Les journées d'étude de la composante "culture et Société" de l'équipe d'accueil EA 1341 "Mémoires et frontières", sous la responsabilité de Monique Mombert et de Geneviève Humbert-Knitel, se sont déroulées les 23 et 24 septembre 2004 à l'Université Marc Bloch de Strasbourg.

Elles se proposaient d'éclairer la complexe relation entre histoire et mémoire en se penchant plus particulièrement sur la reconstruction de l'Allemagne et de l'Autriche entre 1945 et 1955, telle qu'elle s'écrit entre 1955 et 1989. La démarche se voulait délibérément comparatiste et interdisciplinaire, le juriste, le témoin, l'écrivain, les médias et le législateur partageant avec l'historien le rôle de producteur du passé. L'ouverture des archives, l'arrivée de nouvelles générations, les changements de politique intérieure et internationale reposent de fait la question de l'équilibre à élaborer entre histoire et mémoire, individu et collectivité. Soucieuses de rendre la complexité de cette approche, les interventions s'articulaient autour de deux axes, un axe géographique (Autriche, RDA ou RFA) et thématique (historiographie, littérature ou réflexion sur la commémoration).

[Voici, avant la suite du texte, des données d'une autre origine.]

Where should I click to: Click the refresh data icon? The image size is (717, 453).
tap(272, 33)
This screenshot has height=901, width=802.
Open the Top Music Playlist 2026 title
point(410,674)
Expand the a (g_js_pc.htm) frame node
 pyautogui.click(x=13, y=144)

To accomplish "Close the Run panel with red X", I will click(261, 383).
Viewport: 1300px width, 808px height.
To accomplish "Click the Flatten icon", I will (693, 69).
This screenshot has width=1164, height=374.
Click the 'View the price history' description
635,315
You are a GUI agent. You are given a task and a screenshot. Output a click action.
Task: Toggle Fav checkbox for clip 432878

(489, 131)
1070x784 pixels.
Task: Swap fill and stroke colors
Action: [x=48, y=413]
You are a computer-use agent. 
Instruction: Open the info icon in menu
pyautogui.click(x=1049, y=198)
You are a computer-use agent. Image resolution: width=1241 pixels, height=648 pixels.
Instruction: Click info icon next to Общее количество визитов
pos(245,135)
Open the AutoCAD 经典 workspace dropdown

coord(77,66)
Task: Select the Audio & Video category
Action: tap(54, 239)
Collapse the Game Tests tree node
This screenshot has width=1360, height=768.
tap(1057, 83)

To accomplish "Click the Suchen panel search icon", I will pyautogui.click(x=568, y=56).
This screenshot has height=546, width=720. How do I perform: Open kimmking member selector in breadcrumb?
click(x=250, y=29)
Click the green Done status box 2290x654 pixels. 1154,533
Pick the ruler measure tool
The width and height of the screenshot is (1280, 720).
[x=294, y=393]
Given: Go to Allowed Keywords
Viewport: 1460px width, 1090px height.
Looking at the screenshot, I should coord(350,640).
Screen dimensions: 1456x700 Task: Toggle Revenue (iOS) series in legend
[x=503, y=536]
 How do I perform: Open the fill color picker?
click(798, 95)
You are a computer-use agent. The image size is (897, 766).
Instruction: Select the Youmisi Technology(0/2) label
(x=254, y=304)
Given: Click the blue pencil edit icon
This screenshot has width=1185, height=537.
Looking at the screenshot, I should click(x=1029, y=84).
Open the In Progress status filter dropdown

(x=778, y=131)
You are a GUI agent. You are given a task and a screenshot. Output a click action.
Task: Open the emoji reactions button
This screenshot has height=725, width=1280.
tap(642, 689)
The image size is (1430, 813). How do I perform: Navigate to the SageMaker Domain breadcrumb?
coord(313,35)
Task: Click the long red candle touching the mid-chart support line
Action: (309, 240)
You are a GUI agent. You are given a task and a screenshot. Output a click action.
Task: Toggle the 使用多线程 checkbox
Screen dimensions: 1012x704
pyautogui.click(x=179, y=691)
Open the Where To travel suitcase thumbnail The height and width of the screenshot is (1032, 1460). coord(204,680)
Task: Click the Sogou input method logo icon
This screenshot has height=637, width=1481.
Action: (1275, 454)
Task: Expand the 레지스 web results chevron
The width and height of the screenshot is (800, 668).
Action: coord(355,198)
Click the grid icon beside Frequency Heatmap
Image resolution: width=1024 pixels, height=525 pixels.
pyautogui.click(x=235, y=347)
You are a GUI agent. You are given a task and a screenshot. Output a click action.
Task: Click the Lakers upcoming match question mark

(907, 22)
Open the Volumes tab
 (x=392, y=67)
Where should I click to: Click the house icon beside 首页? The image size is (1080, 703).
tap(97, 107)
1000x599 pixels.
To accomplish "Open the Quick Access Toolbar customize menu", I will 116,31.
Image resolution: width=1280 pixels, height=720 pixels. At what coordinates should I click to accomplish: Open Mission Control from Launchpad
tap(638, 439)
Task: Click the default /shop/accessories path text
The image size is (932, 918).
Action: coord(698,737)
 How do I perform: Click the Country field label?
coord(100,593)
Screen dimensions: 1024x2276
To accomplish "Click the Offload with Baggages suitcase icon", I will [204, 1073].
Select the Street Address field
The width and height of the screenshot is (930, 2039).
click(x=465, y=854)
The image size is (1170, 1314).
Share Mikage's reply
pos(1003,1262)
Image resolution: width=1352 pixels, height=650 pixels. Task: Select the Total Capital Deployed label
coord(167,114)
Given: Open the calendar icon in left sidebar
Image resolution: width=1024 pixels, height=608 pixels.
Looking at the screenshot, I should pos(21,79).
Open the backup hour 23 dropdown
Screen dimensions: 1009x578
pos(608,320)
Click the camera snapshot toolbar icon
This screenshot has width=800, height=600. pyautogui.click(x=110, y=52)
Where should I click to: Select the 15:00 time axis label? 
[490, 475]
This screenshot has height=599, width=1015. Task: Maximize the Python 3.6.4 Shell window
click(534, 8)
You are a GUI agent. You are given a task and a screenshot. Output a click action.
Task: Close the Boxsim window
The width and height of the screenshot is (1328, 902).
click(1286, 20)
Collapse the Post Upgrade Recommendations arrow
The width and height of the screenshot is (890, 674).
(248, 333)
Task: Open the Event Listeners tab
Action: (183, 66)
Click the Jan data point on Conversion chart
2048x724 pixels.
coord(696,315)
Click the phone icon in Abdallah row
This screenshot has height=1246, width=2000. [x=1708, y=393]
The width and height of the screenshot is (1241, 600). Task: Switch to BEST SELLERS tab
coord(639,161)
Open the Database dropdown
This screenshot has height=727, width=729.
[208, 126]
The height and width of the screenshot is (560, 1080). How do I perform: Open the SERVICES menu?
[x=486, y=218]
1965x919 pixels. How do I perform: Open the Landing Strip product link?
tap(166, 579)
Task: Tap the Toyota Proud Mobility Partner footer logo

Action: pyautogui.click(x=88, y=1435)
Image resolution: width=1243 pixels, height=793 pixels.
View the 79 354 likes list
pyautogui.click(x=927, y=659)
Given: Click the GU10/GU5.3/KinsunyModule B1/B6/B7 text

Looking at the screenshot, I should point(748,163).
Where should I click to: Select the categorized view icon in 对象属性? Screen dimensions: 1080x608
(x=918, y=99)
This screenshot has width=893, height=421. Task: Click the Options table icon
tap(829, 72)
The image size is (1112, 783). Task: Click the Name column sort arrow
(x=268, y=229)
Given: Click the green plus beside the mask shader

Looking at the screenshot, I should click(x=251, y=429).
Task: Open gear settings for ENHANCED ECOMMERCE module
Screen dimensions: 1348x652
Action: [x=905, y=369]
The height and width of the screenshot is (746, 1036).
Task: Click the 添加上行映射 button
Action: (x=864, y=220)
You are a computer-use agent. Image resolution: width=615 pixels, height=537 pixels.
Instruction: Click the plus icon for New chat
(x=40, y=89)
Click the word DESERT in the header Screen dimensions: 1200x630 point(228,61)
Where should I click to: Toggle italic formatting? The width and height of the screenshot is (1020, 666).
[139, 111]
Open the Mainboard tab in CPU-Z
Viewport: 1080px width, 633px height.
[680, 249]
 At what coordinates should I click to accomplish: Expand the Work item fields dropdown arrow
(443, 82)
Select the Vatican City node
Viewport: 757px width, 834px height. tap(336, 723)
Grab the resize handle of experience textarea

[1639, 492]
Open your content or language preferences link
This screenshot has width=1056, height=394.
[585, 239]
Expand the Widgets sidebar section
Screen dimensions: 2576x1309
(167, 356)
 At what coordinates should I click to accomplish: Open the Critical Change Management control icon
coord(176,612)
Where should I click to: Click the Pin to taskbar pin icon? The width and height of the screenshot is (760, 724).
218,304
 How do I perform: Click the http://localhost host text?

Comment dire l'histoire ? L'importante année de commémoration que fut 2004 a permis d'observer comment la perception des événements de la guerre et leur analyse en Allemagne a changé non seulement d'intensité mais de nature entre la décennie 1945-1955 et aujourd'hui. Monique Mombert (Strasbourg) revient dans son intervention ("Le culte de la mémoire") sur les usages de la mémoire, sur ces "pans du passé qui surgissent, ces tabous qui se brisent" en mettant l'accent sur le tournant que connaît actuellement l'historiographie allemande dont certaines figures réputées intouchables se trouvent remises en cause. Cette nouvelle histoire allemande pose la question délicate du statut de victime, de l'existence ou non de mémoires légitimes et du rôle croissant de la médiatisation qui réinvente le passé comme une réalité. Le déplacement du souvenir vers la sphère culturelle induit de fait une nouvelle "Betroffenheit" qui consiste à assumer l'héritage du passé tout en faisant remonter d'anciennes revendications. La parution d'ouvrages récents comme celui de Nicolas Berg (Der Holocaust und die westdeutschen Historiker. Erforschung und Erinnerung. Göttingen : Wallstein 2004, 3e éd.) montre comment l'histoire de la mémoire est devenue objet d'histoire.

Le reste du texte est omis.